Focus on electrification:

  • Both these actions signal India’s commitment to transforming its mobility system, with focus on electrification as the primary technology pathway to achieve this transformation.
  • This focus presents India with a powerful opportunity to emerge as a leader in clean, connected and shared mobility solutions, battery manufacturing and renewable energy integration.
  • Renewably supplied electricity can deliver long-term, fixed cost power supply for mobility services throughout the economy, and solar energy can become a transportation fuel.

Benefits:

  • Energy security: From the perspective of energy security and competitive advantage too, new mobility solutions will reduce oil import costs, lower trade deficits, and limit vulnerability to oil supply disruptions and process shocks.
  • Environmental benefits: Shared, connected and clean mobility solutions will deliver a host of environmental benefits, including cleaner air so Indian citizens can breathe more easily.

 

Future of mobility in India:

  • Addressing the Global Mobility Summit, the Indian Prime Minister outlined a vision for the future of mobility in India based on 7Cs.
  • These 7 Cs include: Common, Connected, Convenient, Congestion-free, Charged, Clean and Cutting-edge.

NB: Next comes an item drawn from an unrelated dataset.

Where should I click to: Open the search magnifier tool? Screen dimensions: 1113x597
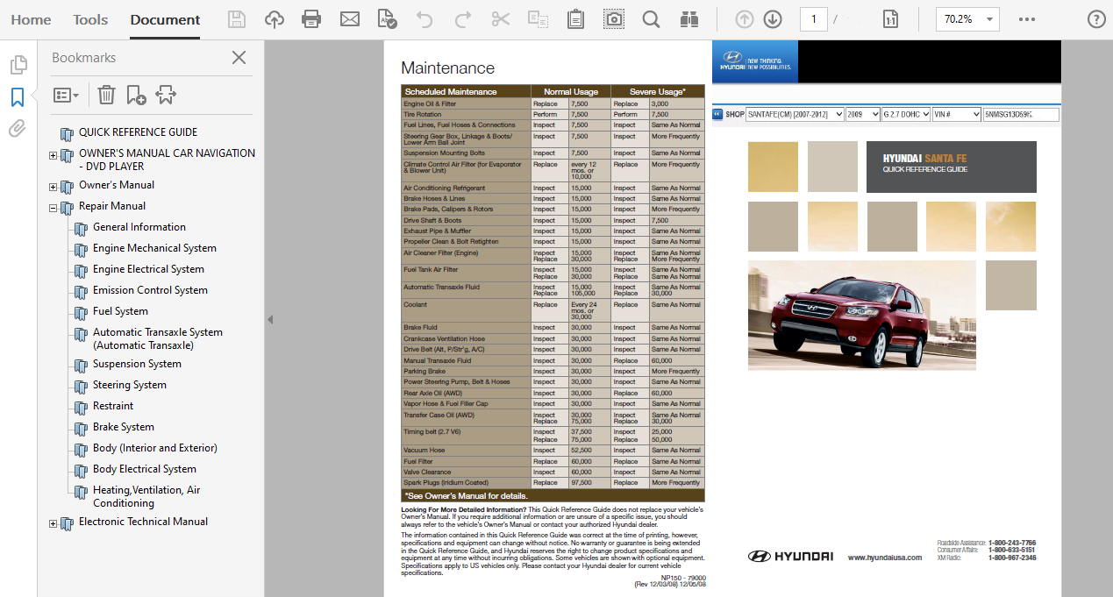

Steps to achieve these objectives:

  1. Focus on shared electric transportation:
  • India’s per capita car ownership is quite low with fewer than 20 vehicles per 1,000 persons (5% of the people), as compared to 900 per 1,000 in the US and 800 per 1,000 in Europe.
  • India’s low per capita car ownership affords it the chance to pursue a different model from the western world.
  • Our emphasis must be on shared, connected and electric transportation.
  1. Focus on EVs in two and three wheelers segments: 
  • Two and three wheelers constitute almost 80% of India’s domestic automobile sales.
  • India must leverage this and provide impetus to electrification of these two segments to provide size and scale to India’s e-mobility efforts.
  1. Push public transportation:
  • India must push for public transportation to become the preferred mode of travel.
  • At present, India has only 1.2 buses per 1,000 people, which is far below the benchmarks of developing nations.
  • Only 63 of the 458 Indian cities have a formal city bus system and 15 cities have a bus or rail based mass rapid transport system.
  • Public transport must become the core focus area for municipalities and state governments.
  1. Creating an ecosystem for EVs:
  • As we shift from Internal Combustion Engine vehicles (which have 2,000 components) to Electric vehicles (which have 20 components), India must create a unique ecosystem to encourage and ensure Make in India as far as possible.
  • This would require measures, including Phased Manufacturing Programme (PMP) across the entire value chain, and an efficient fiscal and tax structure.
  • This ecosystem should also be able to attract global OEMs for manufacturing.
  1. Promote battery manufacturing:
  • Batteries account for almost 40% of the total purchase cost of EVs today.
  • Domestic battery manufacturing is a massive market opportunity for India to rapidly enable the transition to EVs.
  • India has the opportunity to pursue manufacturing of both battery cells and packs while importing only raw materials.
  • With this, India can capture nearly 80% of the total economic opportunity.
  • New battery technologies, like solid-state lithium ion batteries, sodium ion batteries and silicon-based batteries, are under development.
  • India needs to vigorously pursue research and development in these areas and have a clear roadmap for manufacturing on a mega scale.
  1. Creating charging infrastructure:
  • India’s cities must build charging infrastructure to remove worries over the range the EVs can travel.
  • The existing network of our marketing oil companies must be fully utilised to ensure charging facilities in urban areas and highways.

Other steps:

  • Innovation: India must therefore explore newer models of swapping batteries and pay as you go, and facilitate startups that are innovating and disrupting status quo in mobility.
  • Capacity building: Our IITs and engineering institutions must also include courses on new technologies as an essential component of their curriculum.
  • Policies by states: States must drive uptake of these solutions by dynamic models of charging a fee for polluting combustion vehicles, while providing rebates on electric vehicles, and tightening norms of fuel efficiency across vehicle segments.

 

Conclusion:

  • Forecasts indicate that EVs prices will drop and can reach price parity with ICE vehicles by 2024.
  • A recent report by Morgan Stanley has highlighted that half of India’s car fleet will be EVs and half of all miles driven will be on shared platforms by 2040.
    • This is on account of rapid spread of digitisation and mobile telephony and low per capita car usage in India.
  • This new sunrise area can emerge as the biggest catalyst of clean environment, lower trade deficit and new jobs for India.

 

Importance:

GS Paper III: Indian Economy

 

Related question:

India has committed to transforming its mobility system, with focus on electrification as the primary technology pathway to achieve this. Suggest steps towards achieving this transformation.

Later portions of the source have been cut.